- _Task goal_:
In the text on the diffusion approximation, what variance does the Gaussian for the geographic distance separating two lineages at time t back have?

- _Document extract_:
Diffusion approximation
Following a long tradition of modeling individual movement in space with diffusion (Fisher 1937; Wright 1943; Malécot 1948; Nagylaki 1978), we approximate the spatial movement of genetic material back in time by a diffusion process: The position of ancestral material at some time t in the past is the sum of migration events until then, which are often correlated only on small time scales. Therefore, by the central limit theorem, the probability density for the displacement of a lineage can be approximated by a Gaussian with axial variance σ2t that linearly increases back in time t (Fig. 2). Importantly, this is independent of details of the single-generation dispersal kernel, provided its variance is finite. The diffusion approximation typically needs several generations of migration events to become accurate, whereas it often also does not hold over very long timescales when large scale events such as colonization become important. However, on the recent to intermediate timescales relevant for the sharing of long IBD-blocks, it seems plausible that diffusion often accurately describes the spread of ancestry – as long as populations have reached a local equilibrium (Barton et al. 2002, 2013). If consecutive single generation dispersal events are uncorrelated, σ2 is simply the average squared axial parent-offspring distance. Even in face of small scale spatial or temporal correlations between dispersal events one can still hope to model the spread of ancestry by diffusion (Robledo-Arnuncio and Rousset 2010). Then σ2 has to be interpreted as a parameter describing the rate of spread of ancestry back in time (Barton et al. 2002), which can be markedly different from the single generation squared axial parent-offspring distance.
This diffusion approximation implicitly assumes neutrality for most parts of the genome, as selection can also influence the position of ancestral lineages. However, on the relatively short timescales considered here this is expected to significantly affect the geographic position of ancestral lineages only in the case of ongoing strong sweeps.
Here we need to describe the distance between pairs of lineages of homologous loci. We approximate this by adding the movement of two single lineages, which yields a Gaussian with twice the variance 2σ2t for the separating geographic distance at time t back. This approach of folding two independent random walks implicitly assumes that movement of a pair of lineages is independent. Typically correlations of movements are of geographically very local nature, e.g. in case of density fluctuations or local barriers, and often average out when viewed on larger scales (Barton et al. 2002). Thus this folding should be a sound approximation when describing the chance that ancestral genetic material of initially spatially well separated genetic material comes close. It furthermore ignores that once coalesced, lineages remain at pairwise distance 0. However, this can be safely neglected as long as pairwise coalescence is rare – as usually the case when only a small fraction of genetic material coalesces in the very recent past.

[Collection entries]
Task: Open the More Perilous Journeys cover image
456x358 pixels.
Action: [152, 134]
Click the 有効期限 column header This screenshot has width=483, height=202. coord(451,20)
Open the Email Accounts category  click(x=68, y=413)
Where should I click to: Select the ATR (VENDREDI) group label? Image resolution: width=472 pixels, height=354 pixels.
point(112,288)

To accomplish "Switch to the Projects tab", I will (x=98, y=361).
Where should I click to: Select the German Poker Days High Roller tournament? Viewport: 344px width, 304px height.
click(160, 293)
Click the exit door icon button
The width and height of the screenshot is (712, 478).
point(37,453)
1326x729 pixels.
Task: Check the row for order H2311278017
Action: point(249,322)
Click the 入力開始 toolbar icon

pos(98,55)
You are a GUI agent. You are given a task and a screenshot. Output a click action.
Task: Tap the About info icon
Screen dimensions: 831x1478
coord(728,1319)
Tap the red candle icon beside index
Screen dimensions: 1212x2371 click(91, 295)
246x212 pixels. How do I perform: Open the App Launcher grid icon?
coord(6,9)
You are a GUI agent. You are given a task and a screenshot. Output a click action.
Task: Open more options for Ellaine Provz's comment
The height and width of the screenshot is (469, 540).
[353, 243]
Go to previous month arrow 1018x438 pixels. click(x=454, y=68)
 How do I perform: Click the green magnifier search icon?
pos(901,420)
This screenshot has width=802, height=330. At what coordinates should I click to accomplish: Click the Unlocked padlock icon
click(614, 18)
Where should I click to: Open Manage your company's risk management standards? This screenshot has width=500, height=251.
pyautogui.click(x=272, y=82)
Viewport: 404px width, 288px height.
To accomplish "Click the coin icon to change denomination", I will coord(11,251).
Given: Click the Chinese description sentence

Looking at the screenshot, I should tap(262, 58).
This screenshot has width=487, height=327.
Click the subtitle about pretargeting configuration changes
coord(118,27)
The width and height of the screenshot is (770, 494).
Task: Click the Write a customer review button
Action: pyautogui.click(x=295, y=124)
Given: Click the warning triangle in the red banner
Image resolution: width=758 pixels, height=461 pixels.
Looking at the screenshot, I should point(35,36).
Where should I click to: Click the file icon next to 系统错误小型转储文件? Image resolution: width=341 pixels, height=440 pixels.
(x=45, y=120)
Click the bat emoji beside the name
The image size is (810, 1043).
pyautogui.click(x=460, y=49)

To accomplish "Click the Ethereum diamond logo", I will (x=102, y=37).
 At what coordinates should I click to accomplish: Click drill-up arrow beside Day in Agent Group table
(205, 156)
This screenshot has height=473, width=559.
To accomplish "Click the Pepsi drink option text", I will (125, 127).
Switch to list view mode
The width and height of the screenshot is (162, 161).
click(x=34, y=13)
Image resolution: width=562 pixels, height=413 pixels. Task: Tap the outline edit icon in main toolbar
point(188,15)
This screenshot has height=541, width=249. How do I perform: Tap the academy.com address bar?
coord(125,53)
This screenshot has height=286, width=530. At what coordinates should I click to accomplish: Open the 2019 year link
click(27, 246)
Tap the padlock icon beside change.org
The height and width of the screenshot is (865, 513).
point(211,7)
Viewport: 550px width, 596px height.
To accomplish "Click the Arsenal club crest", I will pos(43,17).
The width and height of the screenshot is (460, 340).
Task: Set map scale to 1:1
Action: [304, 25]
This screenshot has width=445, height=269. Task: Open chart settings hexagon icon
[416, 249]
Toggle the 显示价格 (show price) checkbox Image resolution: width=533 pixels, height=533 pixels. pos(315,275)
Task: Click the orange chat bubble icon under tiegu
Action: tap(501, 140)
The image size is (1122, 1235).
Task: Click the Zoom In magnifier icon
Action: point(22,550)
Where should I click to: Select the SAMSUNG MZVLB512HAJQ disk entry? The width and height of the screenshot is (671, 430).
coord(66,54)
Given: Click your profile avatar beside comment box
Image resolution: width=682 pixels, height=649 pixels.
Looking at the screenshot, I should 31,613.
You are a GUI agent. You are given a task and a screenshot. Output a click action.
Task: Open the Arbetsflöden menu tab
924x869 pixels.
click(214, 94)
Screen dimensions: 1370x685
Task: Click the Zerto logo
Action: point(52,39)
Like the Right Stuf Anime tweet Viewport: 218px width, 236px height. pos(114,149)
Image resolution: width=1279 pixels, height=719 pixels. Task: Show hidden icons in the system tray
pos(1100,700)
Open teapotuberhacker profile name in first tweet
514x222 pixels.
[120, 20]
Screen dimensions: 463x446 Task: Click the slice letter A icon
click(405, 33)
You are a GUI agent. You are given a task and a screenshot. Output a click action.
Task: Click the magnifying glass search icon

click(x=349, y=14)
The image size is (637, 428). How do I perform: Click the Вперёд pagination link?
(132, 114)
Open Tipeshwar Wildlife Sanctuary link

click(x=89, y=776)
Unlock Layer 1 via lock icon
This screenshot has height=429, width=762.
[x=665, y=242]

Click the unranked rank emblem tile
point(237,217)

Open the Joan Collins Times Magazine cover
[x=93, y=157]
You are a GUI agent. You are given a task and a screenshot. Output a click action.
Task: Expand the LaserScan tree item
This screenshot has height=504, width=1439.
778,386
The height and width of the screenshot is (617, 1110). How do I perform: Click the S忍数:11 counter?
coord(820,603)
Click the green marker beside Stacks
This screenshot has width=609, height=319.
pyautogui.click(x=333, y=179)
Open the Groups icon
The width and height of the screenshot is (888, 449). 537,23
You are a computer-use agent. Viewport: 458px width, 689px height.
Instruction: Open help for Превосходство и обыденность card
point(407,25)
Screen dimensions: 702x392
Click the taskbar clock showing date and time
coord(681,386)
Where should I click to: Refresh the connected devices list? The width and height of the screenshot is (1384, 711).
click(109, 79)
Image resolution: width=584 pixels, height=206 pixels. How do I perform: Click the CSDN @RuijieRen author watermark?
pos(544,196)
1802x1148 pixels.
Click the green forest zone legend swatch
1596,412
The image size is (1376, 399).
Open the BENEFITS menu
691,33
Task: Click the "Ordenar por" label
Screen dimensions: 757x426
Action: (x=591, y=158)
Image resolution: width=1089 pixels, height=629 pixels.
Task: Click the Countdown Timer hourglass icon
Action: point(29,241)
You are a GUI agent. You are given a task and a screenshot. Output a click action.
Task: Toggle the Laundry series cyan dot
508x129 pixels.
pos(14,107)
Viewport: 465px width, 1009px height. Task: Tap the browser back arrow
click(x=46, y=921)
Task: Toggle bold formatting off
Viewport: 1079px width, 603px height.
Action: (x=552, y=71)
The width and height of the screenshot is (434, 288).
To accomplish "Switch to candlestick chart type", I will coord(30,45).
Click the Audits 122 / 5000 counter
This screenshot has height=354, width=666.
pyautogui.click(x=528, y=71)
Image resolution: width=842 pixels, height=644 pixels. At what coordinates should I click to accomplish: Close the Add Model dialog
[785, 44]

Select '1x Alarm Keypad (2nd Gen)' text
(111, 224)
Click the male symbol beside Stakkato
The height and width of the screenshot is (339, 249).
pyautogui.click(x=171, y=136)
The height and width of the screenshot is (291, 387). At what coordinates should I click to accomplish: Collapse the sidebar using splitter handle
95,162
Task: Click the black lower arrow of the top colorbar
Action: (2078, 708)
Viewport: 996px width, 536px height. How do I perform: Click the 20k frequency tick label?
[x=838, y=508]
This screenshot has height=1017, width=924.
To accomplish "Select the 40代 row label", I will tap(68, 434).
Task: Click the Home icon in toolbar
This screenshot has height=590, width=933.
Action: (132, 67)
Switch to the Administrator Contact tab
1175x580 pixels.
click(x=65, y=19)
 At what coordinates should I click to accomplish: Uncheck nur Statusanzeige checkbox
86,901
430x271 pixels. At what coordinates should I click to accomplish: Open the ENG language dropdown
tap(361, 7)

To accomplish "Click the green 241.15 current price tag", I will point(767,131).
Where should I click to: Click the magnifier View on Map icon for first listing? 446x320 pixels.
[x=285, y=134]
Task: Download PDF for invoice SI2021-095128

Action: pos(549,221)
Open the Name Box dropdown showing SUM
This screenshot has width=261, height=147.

- _Response below_:
2σ2t, twice the variance for a single lineage.